The city of Lucknow is synonymous with royalty, culture and many religions . Its a melting pot of the cultural heritage that blends zealously with modern developments. The city however, has kept intact its golden Luckhnawi Tehzeeb, a fact that makes one feel proud and humble!
LUCKNOW is not just home to some amazing Nawabi fashion culture and shayari. Its hidden crafts include much more beyond the obvious CHIKANKARI. One of the most beautiful embellishment and ornamentation art- THE MUKAISH BADLA also find their origins here.
This type of embroidery has been around since the Rig Veda era, and it went onto prosper during the Mughal period. Initially real silver and gold was used to make these threads, but now real raw material is not used. Craftsmen have different ways of polishing the thread to make it appear brighter. BADLA is also used at times to give the appearance of sequin work but it requires much more intricate artisanship.
Mukaish, an almost dying craft of Lucknow, is age-old embroidery where thin strips of metallic wire are inserted into the fabric and then twisted to create metallic embroidery. Very few karigars make exclusive Mukaish sarees as it is mostly done to highlight or adorn heavy Chikankari work. Over time, Chikankari travelled far and wide but Mukaish remained in Lucknow’s narrow lanes. The karigars of this craft, also known as Badla in Gujarat and Maharashtra, are a dying breed.
Considering the amount of time that goes into making Mukaish, which is an expensive and labour intensive craft, there are just a handful of craftsmen left in Lucknow, most of them being Muslims.
HOW THE WORK IS DONE
There is a three step procedure to this beautiful art as explained below-
Firstly, the motif or pattern to be embroidered is printed on the fabric (usually a pure chiffon or georgette) with a mix of ‘neel’ powder and gum. This could be transferred from a perforated paper stencil or block printed.
Takaayi can be done in two ways- FARDI AND KAMDANI
Fardi, literally translating into "dots", is the most basic yet amazing type of Mukaish work. Dots are stitched in different sizes and patterns. The ‘hazaar batti’ or the thousand dots design in Fardi is characteristic of Lucknow. ‘Tikki’ (flat sequins) and ‘challa’ (rings) are used vastly to create the patterns. Size of the dot depends on the width of the wire and the pricing of the work depends on the size of these dots, the most intricate or small nes being most expensive. Fardi ka kaam is usually done by women from their homes.
In Kamdani, the wire attached to a small length of thread is pulled through the fabric with a needle, beautifully working into motifs. This is also referred to as ‘fancy kaam’. Kamdani is fast becoming a rarity and most of the craftsmen are elderly men.
Once the embroidery work is complete, the fabric is flattened and brightened using a glass bottle or a cowerie shell.
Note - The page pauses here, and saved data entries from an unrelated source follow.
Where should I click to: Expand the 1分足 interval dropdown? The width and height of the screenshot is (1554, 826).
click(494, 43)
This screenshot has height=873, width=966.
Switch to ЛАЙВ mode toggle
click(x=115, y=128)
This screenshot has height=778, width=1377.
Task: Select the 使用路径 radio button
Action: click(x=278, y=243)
Its laid flat on a cloth and rubbed till it shines!
Usually heavy chikan-and-mukaish-work georgette sarees and lehengas are available in white and can be dyed in the color of one’s choice. Some designers such as NIKI MAHAJAN are also experimenting with different textile weaves and combining it with Mukaish work, sans Chikankari. Kurtis and dupattas, anarkalis and even dresses are embroidered with mukaish badla. Lakhnawi products are exported the world over and are a must for the tourist who visits the city.
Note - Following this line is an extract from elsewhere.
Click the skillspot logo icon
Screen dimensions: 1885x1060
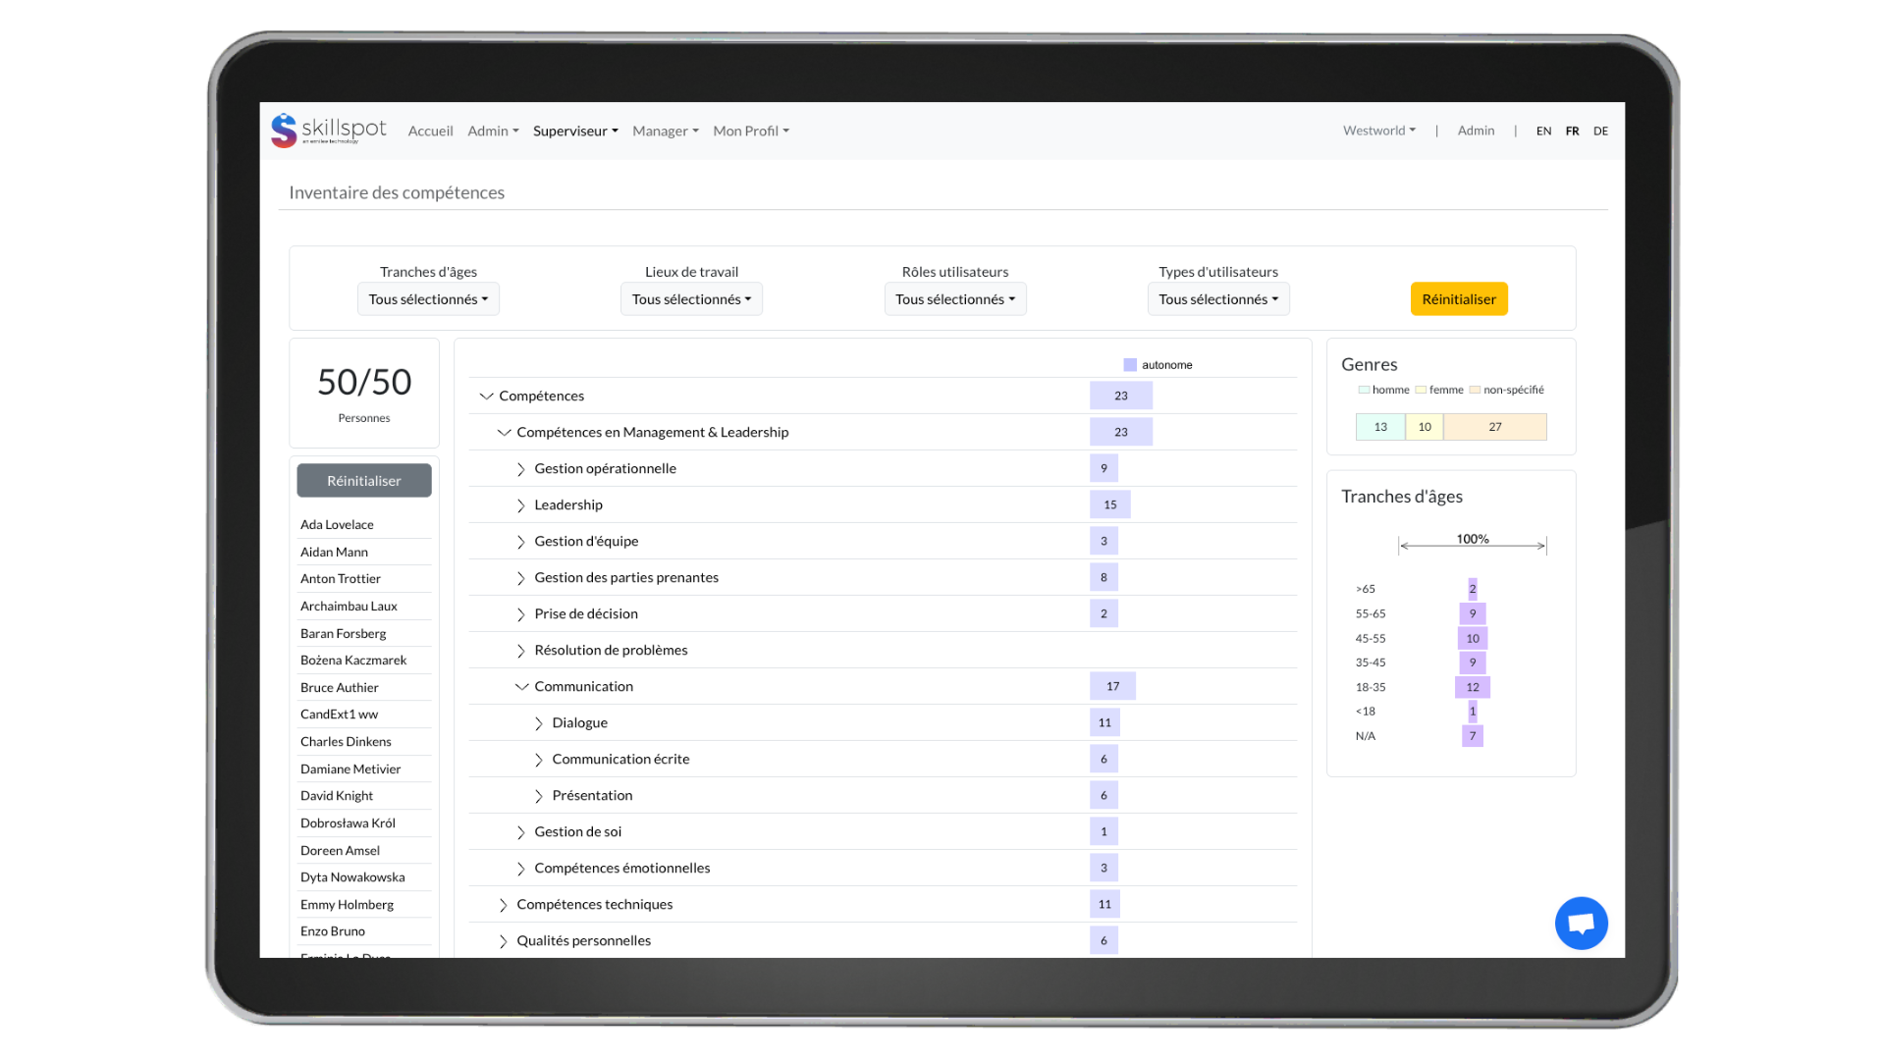tap(284, 131)
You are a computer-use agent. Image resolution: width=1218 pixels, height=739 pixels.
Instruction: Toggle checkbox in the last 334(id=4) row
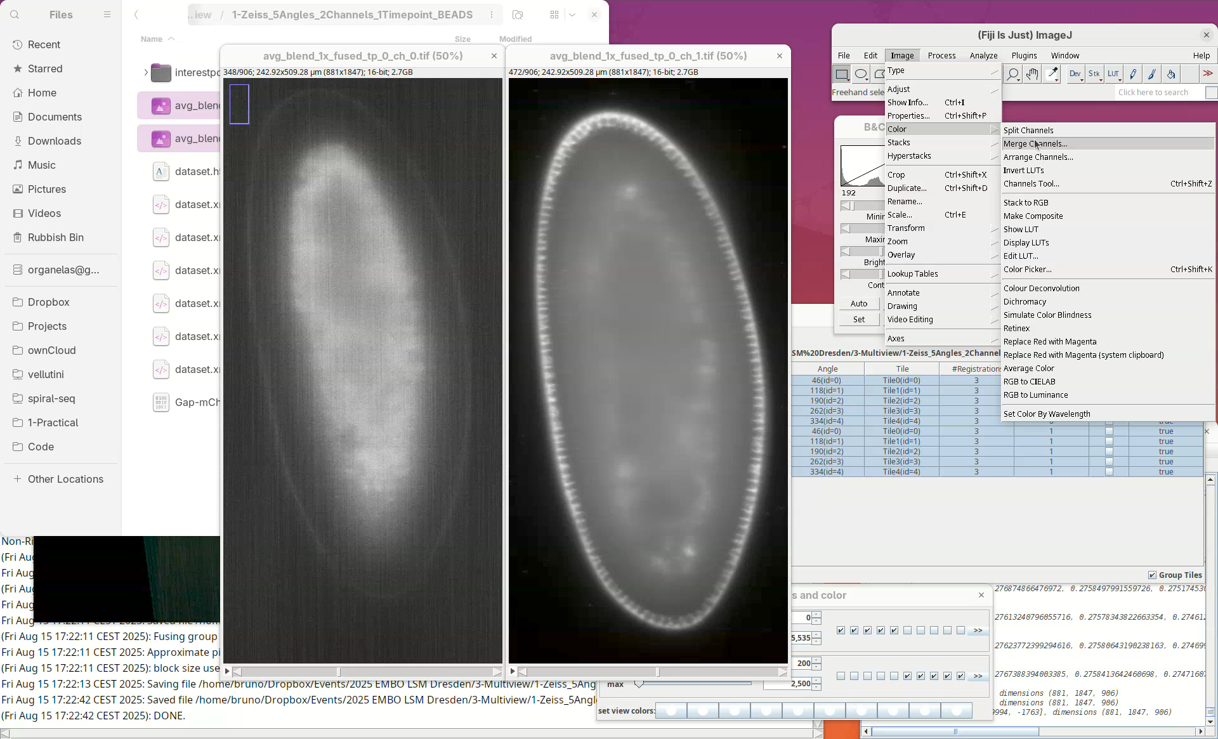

There are some beautiful BADLA work ethnic wear such as the following Palazzo and long Tan kurta at PEACHMODE too that you can shop to look royal and classy.
HOW TO WEAR
‘Less is more’ is the key to make your Badla- embedded outfit stand apart. With all the glitter and sparkle effect, one does not need much. A nice and sober pair of earrings or a large cocktail ring on one hand is the best way to finish off the look in style.
Bridal wear is what it is mainly used in, but depending on the occasion, one can get less embroidery done on a simple kurta for a more sober and understated look.
GRAVE CONDITION OF ARTISTS
The artisans are the real treasure of Indian as their work is unparalleled and authentic. No machine work or FAST fashion can replace the grandeur and regality that they can create on clothing. However, their plight is pitiable and their population is dwindling. The government must pay attention this dying art as it is still one of the most beautiful gifts that our country has given to world fashion.